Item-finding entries
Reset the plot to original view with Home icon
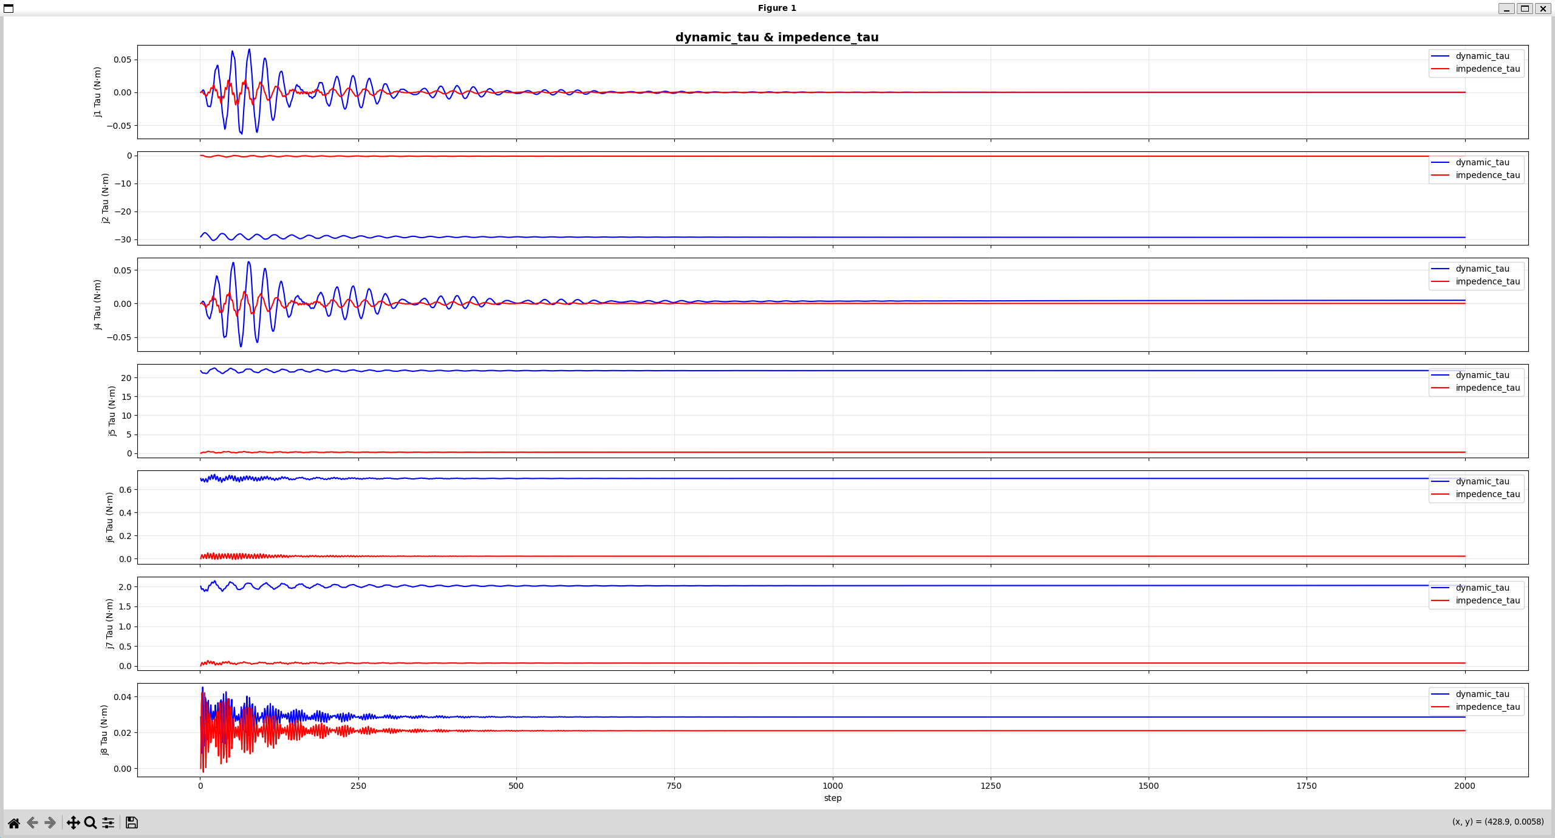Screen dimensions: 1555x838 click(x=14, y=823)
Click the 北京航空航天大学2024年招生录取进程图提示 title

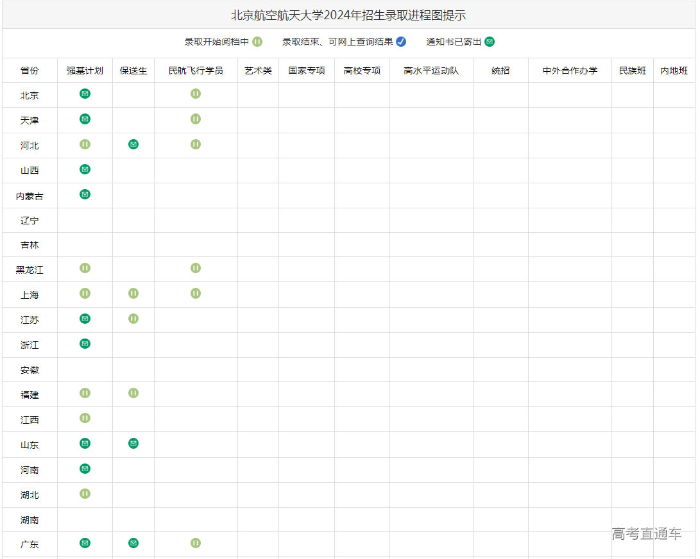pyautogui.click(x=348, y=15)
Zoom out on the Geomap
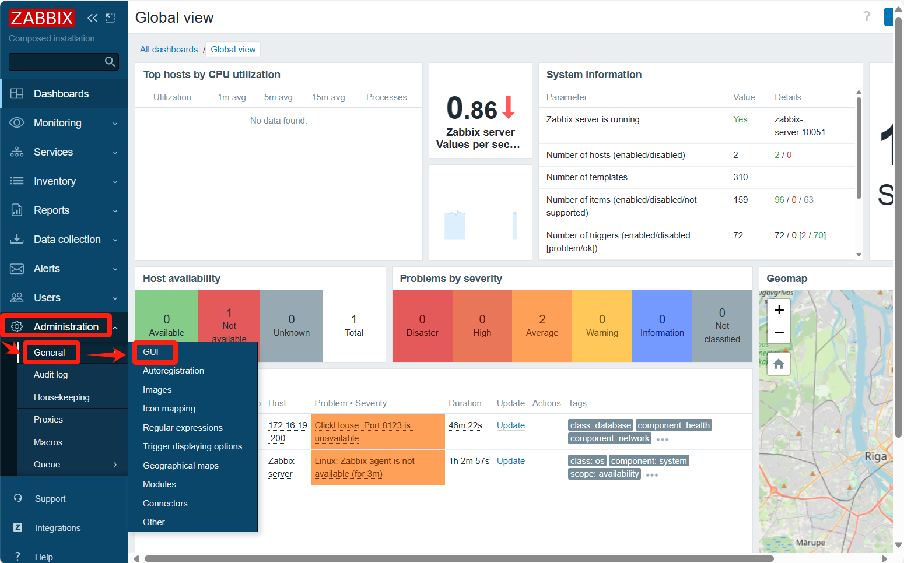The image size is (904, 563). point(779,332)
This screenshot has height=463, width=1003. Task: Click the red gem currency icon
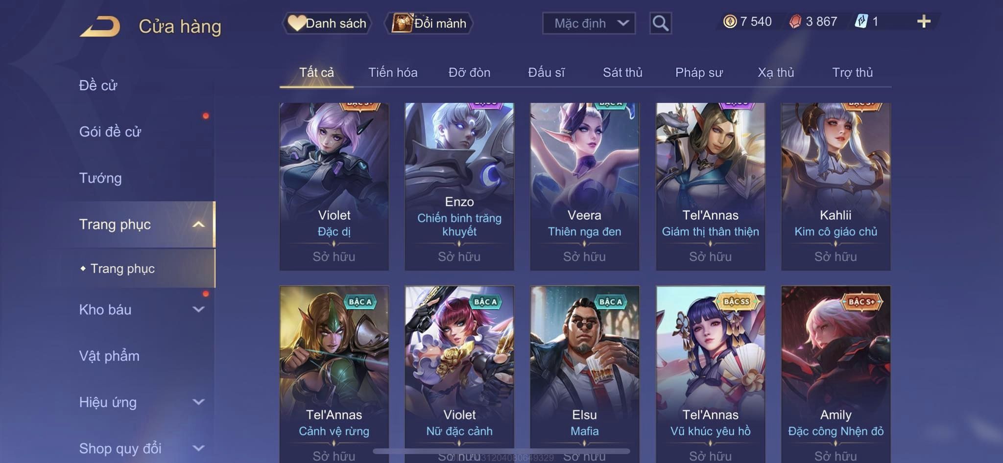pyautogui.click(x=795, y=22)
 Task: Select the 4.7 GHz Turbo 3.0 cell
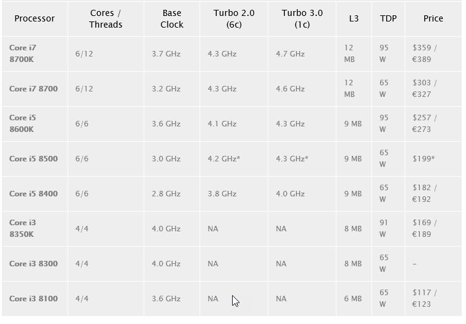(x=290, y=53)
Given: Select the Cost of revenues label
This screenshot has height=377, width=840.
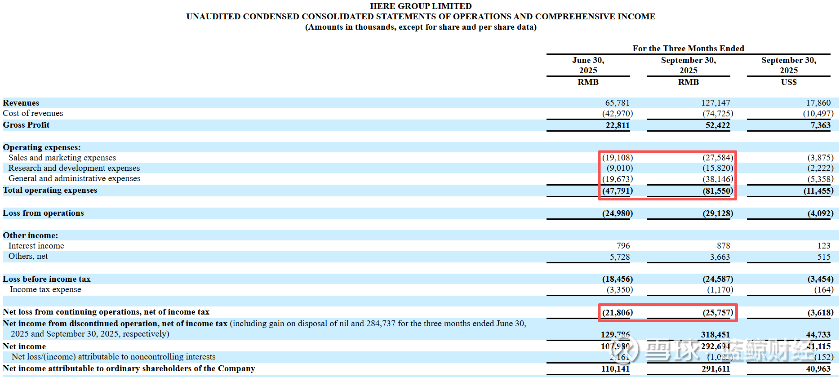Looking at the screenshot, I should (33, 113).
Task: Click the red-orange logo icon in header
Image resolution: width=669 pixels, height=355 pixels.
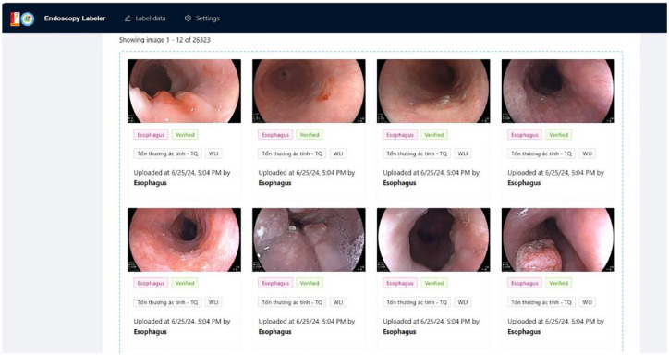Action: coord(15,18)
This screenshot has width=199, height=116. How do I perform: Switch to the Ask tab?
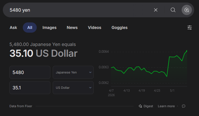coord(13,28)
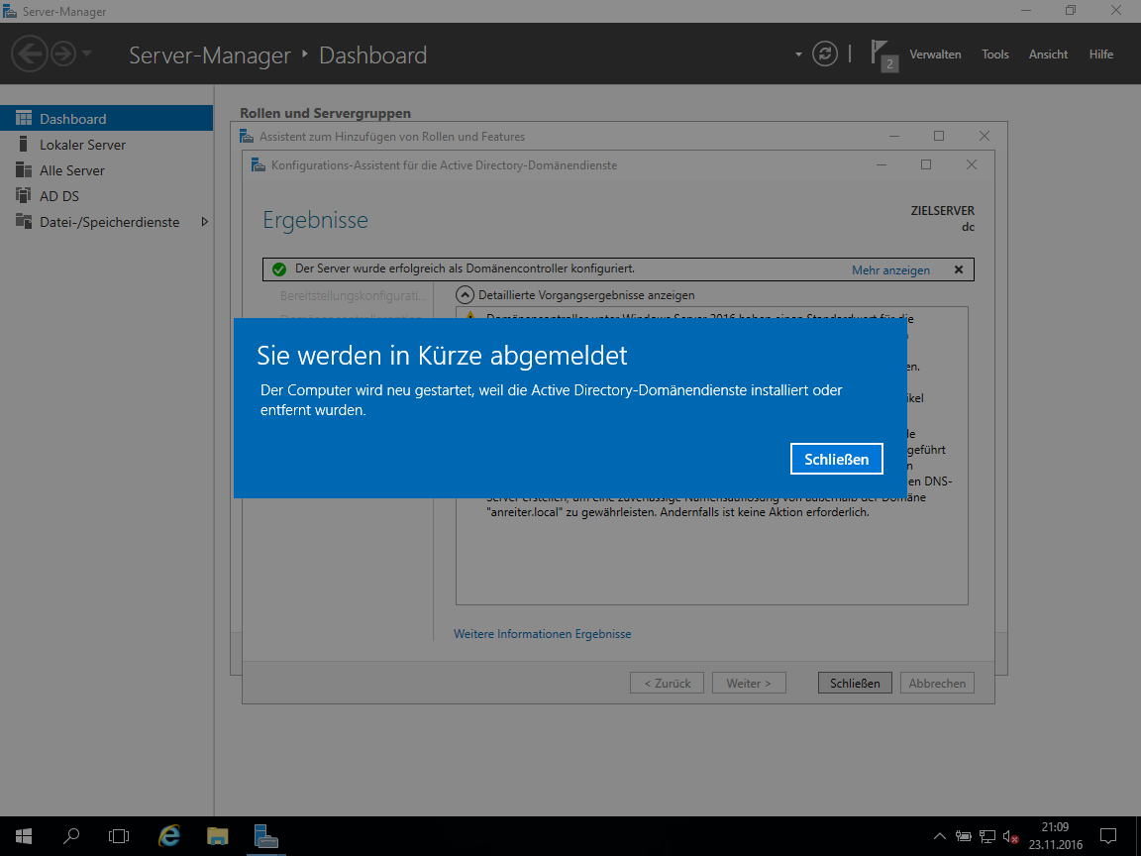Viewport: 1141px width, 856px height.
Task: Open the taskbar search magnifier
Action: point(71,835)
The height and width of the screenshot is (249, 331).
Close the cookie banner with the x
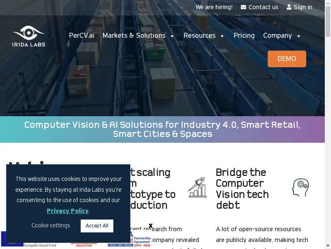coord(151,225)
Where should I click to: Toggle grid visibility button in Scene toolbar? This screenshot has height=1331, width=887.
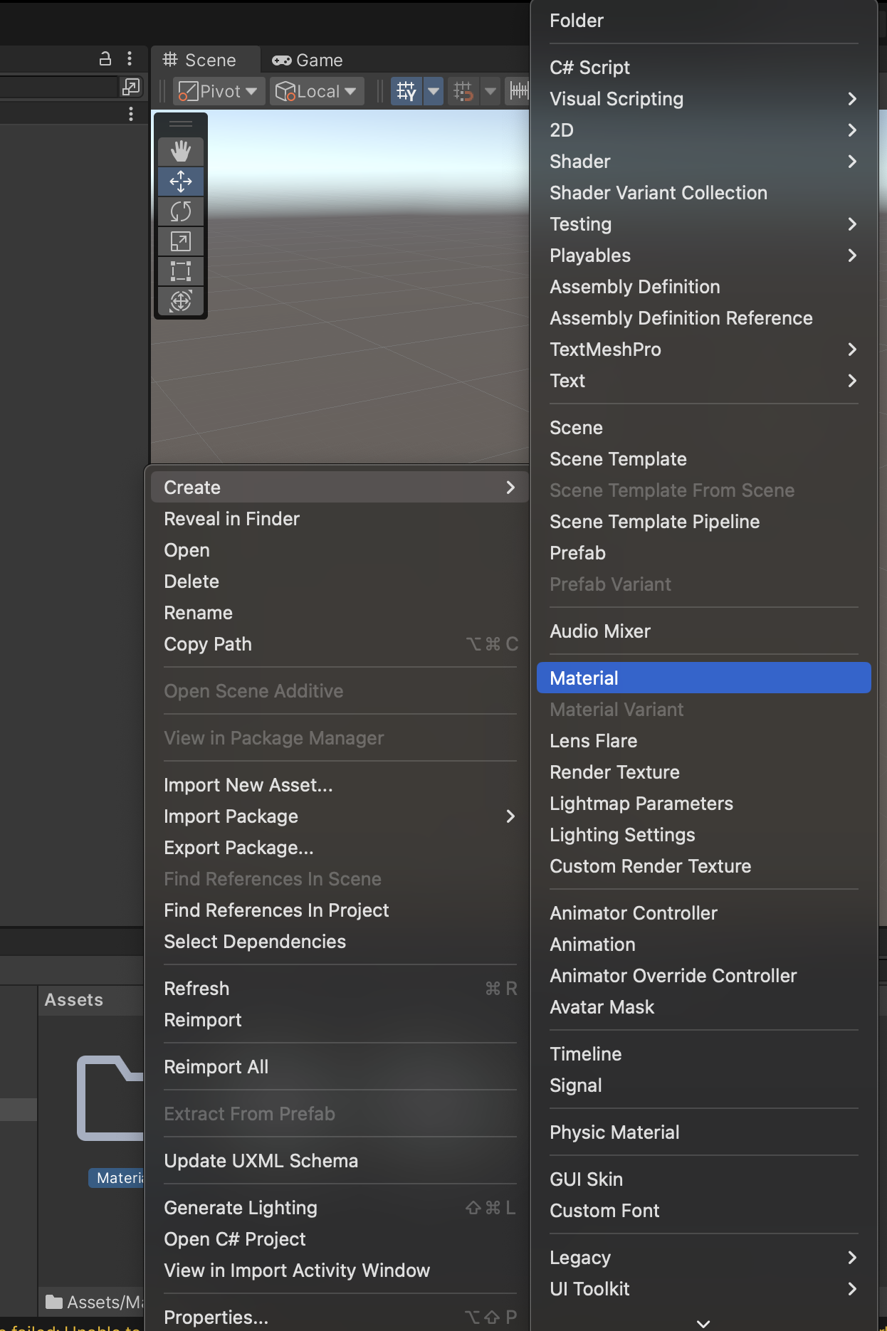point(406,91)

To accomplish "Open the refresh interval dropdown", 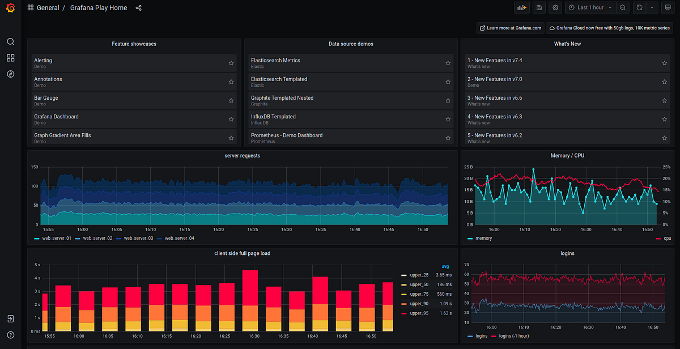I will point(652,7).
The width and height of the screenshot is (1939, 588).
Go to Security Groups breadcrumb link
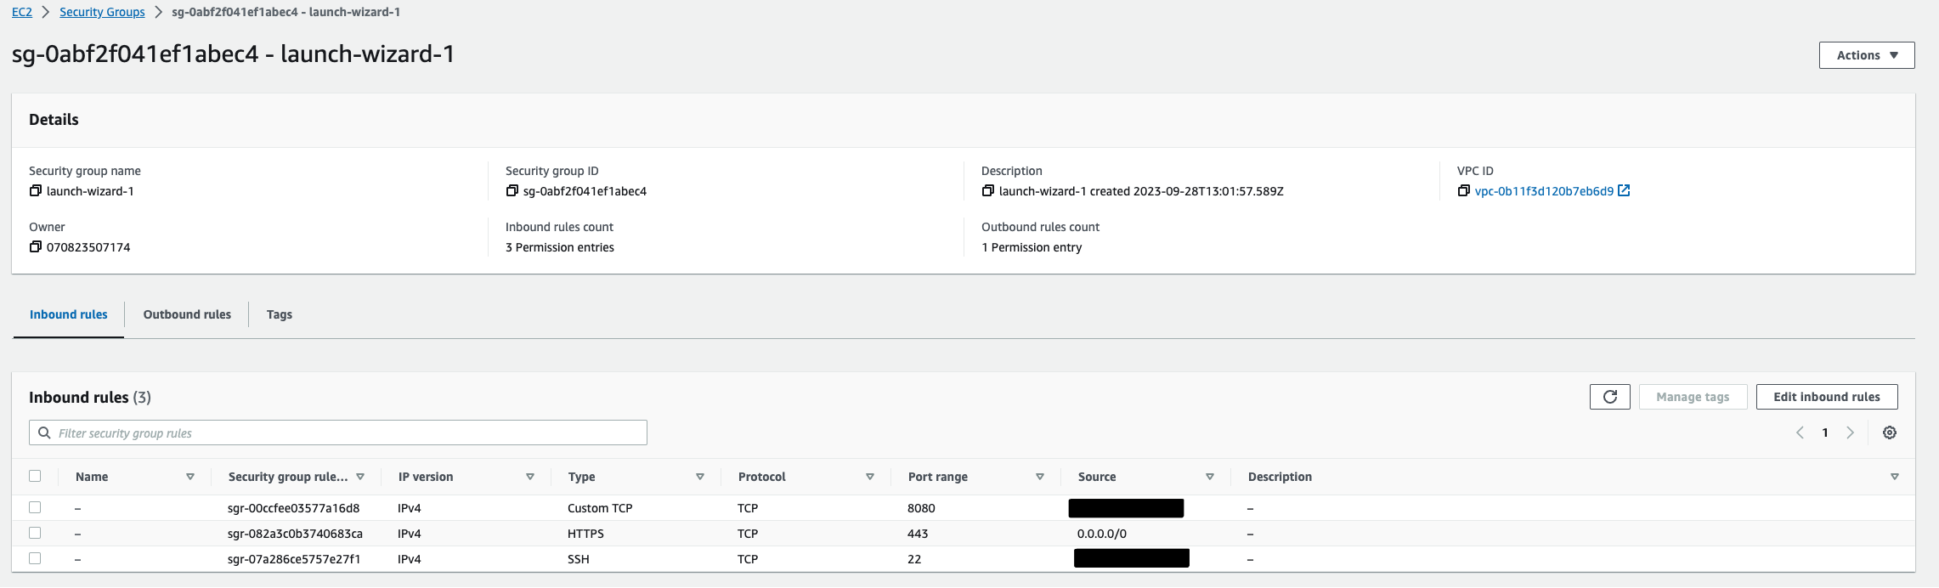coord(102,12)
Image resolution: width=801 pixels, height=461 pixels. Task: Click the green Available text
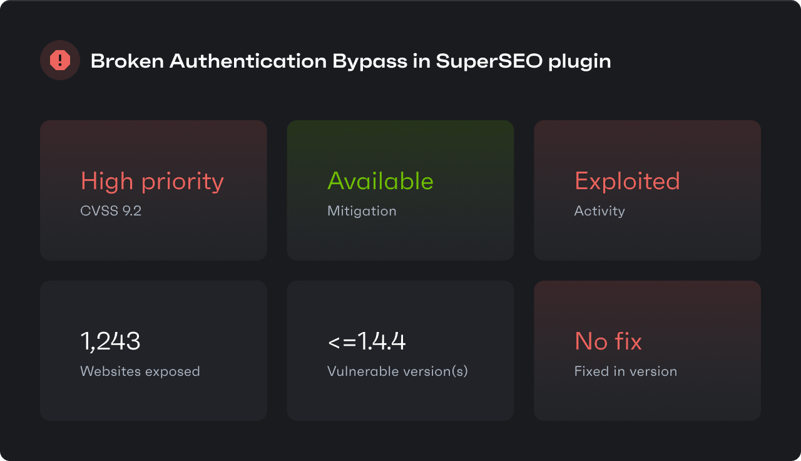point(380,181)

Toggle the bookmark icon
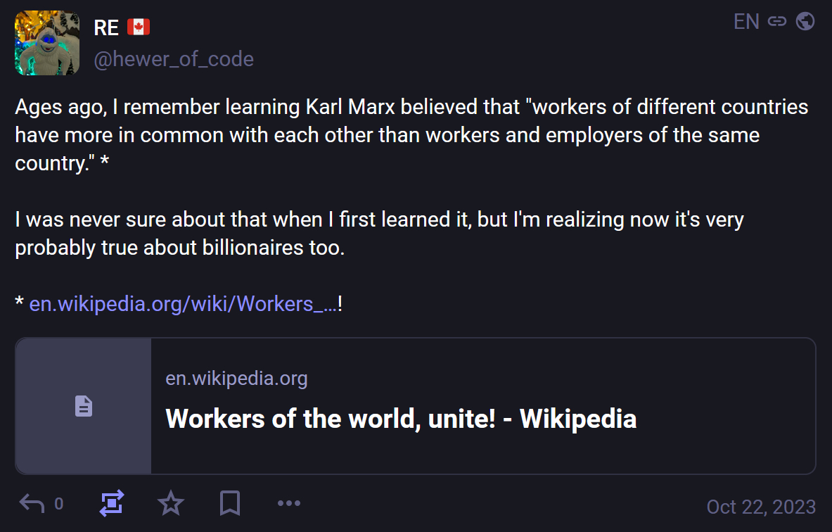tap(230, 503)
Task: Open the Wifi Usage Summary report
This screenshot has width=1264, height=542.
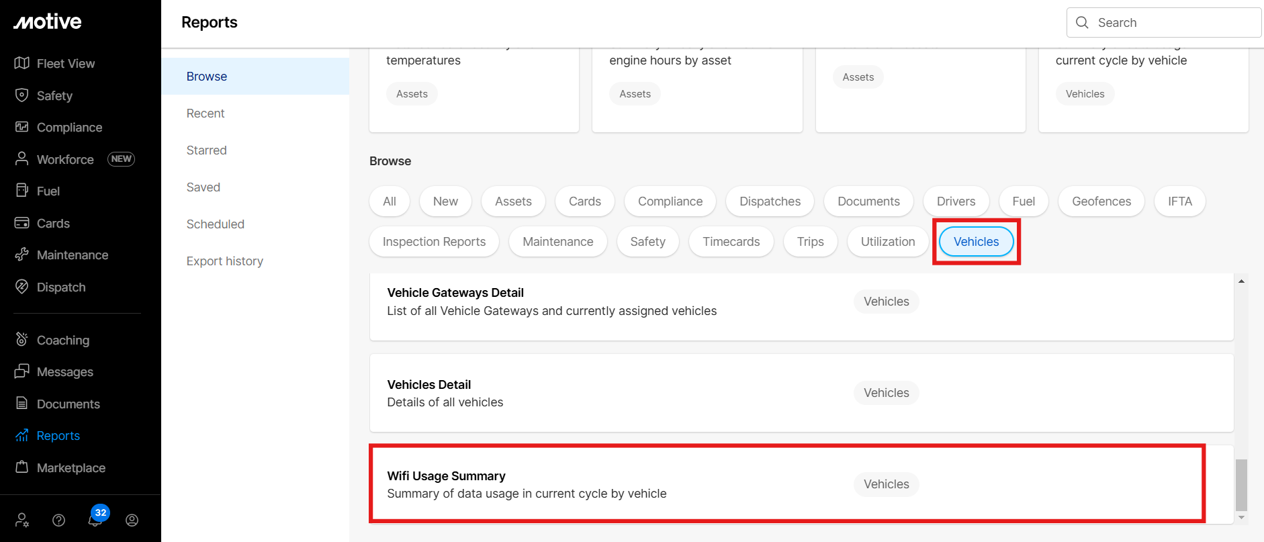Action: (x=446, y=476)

• To be done:
Copy out the entries word for word from the line with "This screenshot has height=463, width=1003." through the line with "Action: coord(15,18)", including both of those lines, and leave out the pictures.

• Exercise answer:
This screenshot has height=463, width=1003. Task: Click the red gem currency icon
pyautogui.click(x=795, y=22)
 Task: Select the 4.7 GHz Turbo 3.0 cell
(x=290, y=53)
Given: Select the Cost of revenues label
This screenshot has height=377, width=840.
Looking at the screenshot, I should (33, 113).
Task: Click the red-orange logo icon in header
Image resolution: width=669 pixels, height=355 pixels.
Action: coord(15,18)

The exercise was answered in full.